In federal court in East St. Louis, U.S. District Judge David R. Herndon dropped the charges against Sgt. James V. Vest of O’Fallon, Ill., who was lead rifle instructor for the department’s District 11 in the Metro East area. Herndon’s 26-page order says the confusion is over the federal law’s exception for police officers, and whether Vest could reasonably be expected to know whether he was breaking the law.

Vest was one of four people, including two other Illinois state troopers, separately accused in January of illegally possessing machine guns. Such fully automatic weapons are banned by federal law except for certain uses, such as by the military and police agencies, or by people with a special license, which the four did not have.

But if this were a civilian, there’d be nothing vague. You’d be in jail for ten years and pay a $250K fine. More:

The case against Vest concerned an M-4 machine gun, essentially a short-barrel form of the standard M-16 military weapon, that he bought in 1998 and used in his state police training classes. The charges allege that he lacked authority from the state to buy or possess the weapon.

Vest argued that he bought and used it under the “law enforcement exception” in the federal law. Some police agencies have machine guns in their arsenals, particularly for their tactical teams.

Herndon noted that the prosecution never claimed that Vest ever used the M-4 for anything but official purposes. The judge said the government argued that a law enforcement agency, not a single police officer, has the authority to permit possession of a machine gun.

But Herndon wrote that the federal law granting that authority was too vague in this instance to support the charges against Vest.

“How would a police officer/lead rifle instructor such as Vest ever know whether his possession of a machine gun or other prohibited weapon was legal, as there is no guidance under the (statute) as to what constitutes proper authority,” the judge wrote. “It does not appear that this statute was designed to criminalize police officers even if they may be guilty of mere technical violations.”

Given that Vest apparently used it only for law enforcement purposes, Herndon said, charging him “seems to go against the purpose” of the federal law.

The law is not vague. There is a legal and lawful manner for police agencies to obtain NFA weapons. And they’re tax exempt.

Some animals are more equal than others.

Update: At subguns, they have more:

Vest, a firearms instructor and former State Police Tactical Response Team or SWAT team leader, is accused of violating a federal law regulating automatic weapons. An indictment states Vest improperly ordered the M-16 in 1998 from a California supplier and then failed to register it with federal authorities.

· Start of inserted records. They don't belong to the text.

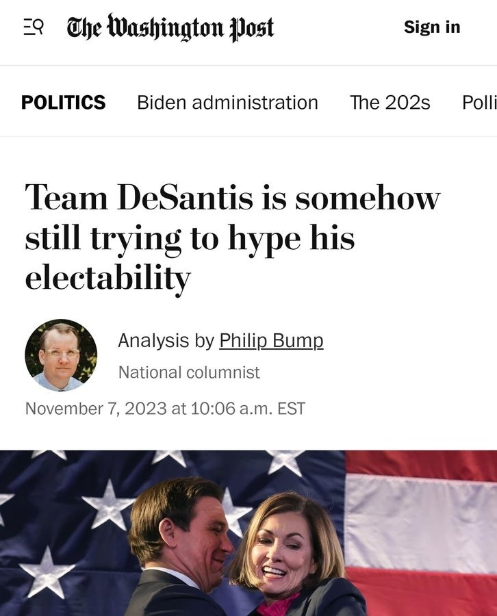Select the POLITICS section tab
Screen dimensions: 497x616
click(x=63, y=103)
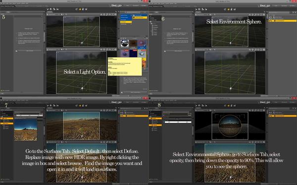Click the first icon of step 7 center toolbar group
Screen dimensions: 297x185
[77, 106]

A prosecutor has said Vest used a fake state police letterhead to order the weapon that he paid for with his own money.

So, he forged documents to obtain his illegal weapon. That he bought with his own money.

7 Responses to “Like you and me, only better”

  1. Jay G Says:

    I certainly hope this doesn’t surprise you…

  2. Rustmeister Says:

    Vest could reasonably be expected to know whether he was breaking the law

    A cop unsure of the law? How could that be?

  3. chris Says:

    This is not a surprising for East St. Louis.

    I was born in East St. Louis, and it is comparable to the lawless tribal regions of Pakistan, where UBL is said to reside.

    You have to give a tip of the hat to the judge, though, for extending professional courtesy to the cop.

    I hope that the prosecution appeals.

  4. tgirsch Says:

    I was born in East St. Louis, and it is comparable to the lawless tribal regions of Pakistan, where UBL is said to reside.

    Nope, no hyperbole to see here, people, move it along…

  5. triticale Says:

    To my knowledge, the only case in which a transferrable Class III firearm (e.g. a legal privately owned machine gun; there are something like a quarter million out there) was used to commit a murder, the shooter was a police officer.

  6. Rustmeister Says:

    I served with a guy who lived in Alton. Even then (1982), East St. Louis had a bad reputation.

  7. _Jon Says:

    I just reviewed several cases where a person was convicted even though they had no way to know that they had violated a law. The old tenant of “Ignorance is no excuse for violating the law.” applies here too. He should be in jail.